Laser printed hydrogel implant could transform bone repair

Today's implants are commonly made from the patient's own bone, called autografts, or from metal and ceramic materials. Autografts require an additional operation to collect the bone tissue, which increases recovery time and surgical risk. Metal implants can also create problems because they are much stiffer than natural bone and may loosen over time, reducing long term stability.

Designing Bone Implants That Work With Biology

Bone is far more intricate than it appears. It contains countless microscopic tunnels and hollow spaces that are essential for strength and function. "For proper healing, it is vital that biology is incorporated into the repair process," says Xiao-Hua Qin, Professor of Biomaterials Engineering at ETH Zurich. Successful bone repair depends on multiple types of cells moving into the implant first, then working together to build new tissue.

To better match this biological complexity, Qin and his team, together with ETH Professor Ralph Müller, developed a new type of hydrogel designed for future bone implants. The soft material, similar in texture to jelly, gradually dissolves inside the body and may eventually allow for customized implants tailored to individual patients. Their findings were recently published in Advanced Materials.

Inspired by the Body's Natural Healing Process

When a bone first breaks, the body does not immediately create hard tissue. Instead, it forms a soft, permeable structure. In the early days after injury, a hematoma or bruise develops at the fracture site. This temporary scaffold allows immune and repair cells to move in while delivering nutrients. A network of fibrin holds these cells together. Over time, this flexible framework slowly transforms into solid bone.

The newly developed hydrogel is designed to imitate this early healing phase. It consists of 97 percent water and 3 percent biocompatible polymer. To control when and where it hardens, the researchers added two specialized molecules. One connects the polymer chains, while the other reacts when exposed to light, triggering the solidification process.

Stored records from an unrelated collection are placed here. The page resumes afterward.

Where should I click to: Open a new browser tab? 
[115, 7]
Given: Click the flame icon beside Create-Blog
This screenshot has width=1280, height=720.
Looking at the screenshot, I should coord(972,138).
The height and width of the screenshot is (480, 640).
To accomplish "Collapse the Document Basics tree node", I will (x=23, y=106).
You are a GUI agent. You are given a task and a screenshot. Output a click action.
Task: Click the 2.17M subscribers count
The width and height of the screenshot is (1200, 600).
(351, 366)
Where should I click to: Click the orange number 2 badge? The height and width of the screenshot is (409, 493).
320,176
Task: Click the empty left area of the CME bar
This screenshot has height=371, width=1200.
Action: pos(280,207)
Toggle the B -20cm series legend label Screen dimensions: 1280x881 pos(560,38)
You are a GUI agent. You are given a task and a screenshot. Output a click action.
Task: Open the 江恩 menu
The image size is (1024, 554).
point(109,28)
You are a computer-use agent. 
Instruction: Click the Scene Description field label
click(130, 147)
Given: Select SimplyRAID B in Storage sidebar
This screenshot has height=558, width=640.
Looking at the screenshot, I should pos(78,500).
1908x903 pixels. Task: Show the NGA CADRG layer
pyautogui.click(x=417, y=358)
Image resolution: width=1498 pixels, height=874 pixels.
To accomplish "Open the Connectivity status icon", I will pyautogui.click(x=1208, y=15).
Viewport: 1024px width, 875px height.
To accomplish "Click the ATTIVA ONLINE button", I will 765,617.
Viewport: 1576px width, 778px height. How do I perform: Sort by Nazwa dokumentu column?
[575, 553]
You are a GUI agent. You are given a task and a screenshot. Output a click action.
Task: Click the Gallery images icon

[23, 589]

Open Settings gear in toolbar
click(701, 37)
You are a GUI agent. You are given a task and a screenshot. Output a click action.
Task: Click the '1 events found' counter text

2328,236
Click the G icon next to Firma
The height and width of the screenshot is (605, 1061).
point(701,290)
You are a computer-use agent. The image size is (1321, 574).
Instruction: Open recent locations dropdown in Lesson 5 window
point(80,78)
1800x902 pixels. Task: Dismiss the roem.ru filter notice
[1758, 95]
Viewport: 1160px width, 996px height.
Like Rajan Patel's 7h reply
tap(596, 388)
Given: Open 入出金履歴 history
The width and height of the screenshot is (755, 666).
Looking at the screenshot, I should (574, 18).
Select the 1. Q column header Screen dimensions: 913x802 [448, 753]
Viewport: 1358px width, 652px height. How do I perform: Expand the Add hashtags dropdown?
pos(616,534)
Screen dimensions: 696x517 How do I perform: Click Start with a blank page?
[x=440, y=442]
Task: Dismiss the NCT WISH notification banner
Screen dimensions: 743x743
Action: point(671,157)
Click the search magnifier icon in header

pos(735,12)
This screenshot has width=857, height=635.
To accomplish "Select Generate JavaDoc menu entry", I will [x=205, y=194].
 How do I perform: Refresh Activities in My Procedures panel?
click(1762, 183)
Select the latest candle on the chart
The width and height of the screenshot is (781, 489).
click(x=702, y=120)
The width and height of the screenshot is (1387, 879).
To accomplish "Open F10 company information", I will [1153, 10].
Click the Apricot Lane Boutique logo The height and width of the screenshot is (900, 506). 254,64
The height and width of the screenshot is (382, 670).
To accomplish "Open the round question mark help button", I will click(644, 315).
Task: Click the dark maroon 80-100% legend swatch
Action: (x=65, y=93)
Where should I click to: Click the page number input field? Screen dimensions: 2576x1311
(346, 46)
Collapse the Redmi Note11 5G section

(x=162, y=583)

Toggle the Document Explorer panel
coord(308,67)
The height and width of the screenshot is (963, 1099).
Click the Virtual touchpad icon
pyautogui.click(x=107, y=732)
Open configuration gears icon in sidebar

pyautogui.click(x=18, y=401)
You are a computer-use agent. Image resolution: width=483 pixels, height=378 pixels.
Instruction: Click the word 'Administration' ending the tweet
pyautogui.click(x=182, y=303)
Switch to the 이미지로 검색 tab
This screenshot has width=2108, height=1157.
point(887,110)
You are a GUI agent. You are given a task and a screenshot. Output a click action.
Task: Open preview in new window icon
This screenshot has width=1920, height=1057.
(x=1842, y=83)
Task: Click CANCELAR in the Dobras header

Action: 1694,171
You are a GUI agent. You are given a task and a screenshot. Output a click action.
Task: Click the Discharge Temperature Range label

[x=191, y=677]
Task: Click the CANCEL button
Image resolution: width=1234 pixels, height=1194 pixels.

Wanwan Qiu, a former doctoral student of Qin and Müller, created the linking molecule specifically for this purpose. "It enables rapid structuring of hydrogels in the sub-micrometer range," she says. When laser pulses of a specific wavelength strike the material, the polymer chains immediately bond and form a solid structure. Areas not exposed to the laser remain soft and can later be removed.

Record Breaking Laser Printing at the Nanoscale

Using this technique, the team can precisely shape the hydrogel with exceptional detail. The laser can create structures as small as 500 nanometres.

"Hydrogels resemble jelly, making them difficult to shape," says ETH Professor Qin. "With our newly developed connecting molecule, we can now not only structure the hydrogel in a stable and extremely fine manner but also produce it at high writing speeds of up to 400 millimeters per second. That's a new world record."

In their experiments, the researchers produced highly detailed hydrogel structures modeled on real bone. Using medical imaging as a guide, they recreated the delicate lattice known as trabeculae that gives bone its internal strength.

Natural bone itself contains an astonishing network of fluid filled channels that are only nanometres wide. "A piece of bone the size of a dice contains 74 kilometers of tunnels," says Qin. For comparison, the Gotthard Base Tunnel, the world's longest railway tunnel, stretches 54 kilometers.

Early Lab Tests Show Promising Results

So far, the material has been evaluated only in laboratory experiments. In test tube studies, bone forming cells quickly moved into the structured hydrogel and began producing collagen, a key building block of bone. The researchers also confirmed that the material is biocompatible and does not harm these cells. The base material has been patented, and the team intends to make it available to medical manufacturers.

The ultimate aim is to bring hydrogel based implants into clinical use for repairing broken bones. Additional research is still required. Qin is preparing animal studies in partnership with the AO Research Institute Davos. These tests will examine whether the material supports the movement of bone forming cells inside living organisms and whether it can restore bone strength over time.